• GIVEN EXERCISE
Starting at the top of the listing and ending at the line containing "Action: coord(147,36)", edit those lines so that "Upgrade Addon" reads "Update Add-on". Leave everything else the same.

• INPUT MATERIAL
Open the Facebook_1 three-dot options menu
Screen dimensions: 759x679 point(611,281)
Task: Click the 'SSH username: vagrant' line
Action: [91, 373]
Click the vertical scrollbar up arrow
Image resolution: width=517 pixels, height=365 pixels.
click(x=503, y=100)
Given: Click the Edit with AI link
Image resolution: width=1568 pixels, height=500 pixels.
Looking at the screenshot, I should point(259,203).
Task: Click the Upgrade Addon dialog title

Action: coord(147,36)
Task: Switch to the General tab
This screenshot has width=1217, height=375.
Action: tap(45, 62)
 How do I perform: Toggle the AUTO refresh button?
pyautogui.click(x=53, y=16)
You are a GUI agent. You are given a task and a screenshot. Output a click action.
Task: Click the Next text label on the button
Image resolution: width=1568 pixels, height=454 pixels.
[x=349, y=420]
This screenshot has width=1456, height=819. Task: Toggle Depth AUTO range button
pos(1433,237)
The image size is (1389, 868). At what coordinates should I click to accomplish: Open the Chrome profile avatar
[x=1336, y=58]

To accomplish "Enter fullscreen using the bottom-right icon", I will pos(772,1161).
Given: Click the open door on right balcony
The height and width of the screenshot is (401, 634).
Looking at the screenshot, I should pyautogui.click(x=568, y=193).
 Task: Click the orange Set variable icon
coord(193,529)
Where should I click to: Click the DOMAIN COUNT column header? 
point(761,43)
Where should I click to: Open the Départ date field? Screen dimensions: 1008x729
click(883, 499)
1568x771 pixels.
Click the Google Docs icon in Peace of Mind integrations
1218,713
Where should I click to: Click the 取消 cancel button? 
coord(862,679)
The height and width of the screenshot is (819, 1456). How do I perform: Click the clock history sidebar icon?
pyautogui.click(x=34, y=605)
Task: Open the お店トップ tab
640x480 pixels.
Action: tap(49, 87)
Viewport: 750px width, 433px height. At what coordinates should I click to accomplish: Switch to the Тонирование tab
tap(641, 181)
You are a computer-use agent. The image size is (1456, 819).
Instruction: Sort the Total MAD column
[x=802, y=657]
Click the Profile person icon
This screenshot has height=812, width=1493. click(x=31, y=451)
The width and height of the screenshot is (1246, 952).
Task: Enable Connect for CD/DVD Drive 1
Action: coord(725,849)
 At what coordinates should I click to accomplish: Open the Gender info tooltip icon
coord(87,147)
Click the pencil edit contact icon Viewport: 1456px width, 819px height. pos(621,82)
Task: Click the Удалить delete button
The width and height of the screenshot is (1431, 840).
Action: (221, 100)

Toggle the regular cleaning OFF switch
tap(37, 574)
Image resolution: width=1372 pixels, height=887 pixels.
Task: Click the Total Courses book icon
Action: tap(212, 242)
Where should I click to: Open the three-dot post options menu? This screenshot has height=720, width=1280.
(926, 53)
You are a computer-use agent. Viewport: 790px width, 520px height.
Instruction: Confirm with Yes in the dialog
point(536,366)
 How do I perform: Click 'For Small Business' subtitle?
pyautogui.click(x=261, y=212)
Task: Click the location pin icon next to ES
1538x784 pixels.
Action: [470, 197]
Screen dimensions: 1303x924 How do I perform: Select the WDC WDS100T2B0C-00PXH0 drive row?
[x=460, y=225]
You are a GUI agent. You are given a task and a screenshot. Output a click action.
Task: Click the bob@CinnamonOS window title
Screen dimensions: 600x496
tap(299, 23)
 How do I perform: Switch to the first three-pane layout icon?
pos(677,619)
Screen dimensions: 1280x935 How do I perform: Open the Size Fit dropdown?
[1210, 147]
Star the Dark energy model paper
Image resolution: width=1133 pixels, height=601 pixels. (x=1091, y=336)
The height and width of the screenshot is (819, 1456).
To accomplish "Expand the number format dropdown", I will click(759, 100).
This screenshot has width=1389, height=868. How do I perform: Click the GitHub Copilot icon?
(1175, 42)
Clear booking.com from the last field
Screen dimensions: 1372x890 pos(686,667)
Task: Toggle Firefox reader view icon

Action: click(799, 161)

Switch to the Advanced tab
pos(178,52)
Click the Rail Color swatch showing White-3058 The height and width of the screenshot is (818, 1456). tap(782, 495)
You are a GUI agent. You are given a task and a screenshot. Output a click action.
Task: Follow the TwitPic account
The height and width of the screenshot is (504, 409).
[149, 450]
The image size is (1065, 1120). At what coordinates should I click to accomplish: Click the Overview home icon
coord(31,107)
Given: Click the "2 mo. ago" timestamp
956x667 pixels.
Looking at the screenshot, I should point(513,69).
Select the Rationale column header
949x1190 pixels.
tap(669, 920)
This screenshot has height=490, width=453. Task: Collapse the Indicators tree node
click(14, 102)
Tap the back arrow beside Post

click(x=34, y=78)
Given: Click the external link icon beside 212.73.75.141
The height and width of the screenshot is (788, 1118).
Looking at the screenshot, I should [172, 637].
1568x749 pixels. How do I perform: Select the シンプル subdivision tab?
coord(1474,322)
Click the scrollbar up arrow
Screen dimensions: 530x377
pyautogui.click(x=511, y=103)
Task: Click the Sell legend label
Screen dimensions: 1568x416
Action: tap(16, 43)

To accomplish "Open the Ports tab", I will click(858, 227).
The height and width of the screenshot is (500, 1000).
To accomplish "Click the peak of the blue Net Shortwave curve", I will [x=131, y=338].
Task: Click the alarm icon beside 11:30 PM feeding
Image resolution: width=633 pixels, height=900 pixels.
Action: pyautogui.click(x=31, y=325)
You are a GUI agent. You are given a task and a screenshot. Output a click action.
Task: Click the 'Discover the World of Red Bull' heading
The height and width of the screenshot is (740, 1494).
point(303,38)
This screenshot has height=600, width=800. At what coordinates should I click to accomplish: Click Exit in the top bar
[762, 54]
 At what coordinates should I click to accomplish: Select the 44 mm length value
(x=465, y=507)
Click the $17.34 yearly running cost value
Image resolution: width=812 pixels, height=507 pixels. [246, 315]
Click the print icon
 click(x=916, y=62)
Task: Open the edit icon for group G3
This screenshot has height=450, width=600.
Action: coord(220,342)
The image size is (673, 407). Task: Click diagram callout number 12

• IN RESPONSE
Open the Facebook_1 three-dot options menu
Screen dimensions: 759x679 point(611,281)
Task: Click the 'SSH username: vagrant' line
Action: [91, 373]
Click the vertical scrollbar up arrow
Image resolution: width=517 pixels, height=365 pixels.
click(x=503, y=100)
Given: Click the Edit with AI link
Image resolution: width=1568 pixels, height=500 pixels.
Looking at the screenshot, I should point(259,203).
Task: Click the Update Add-on dialog title

Action: coord(147,36)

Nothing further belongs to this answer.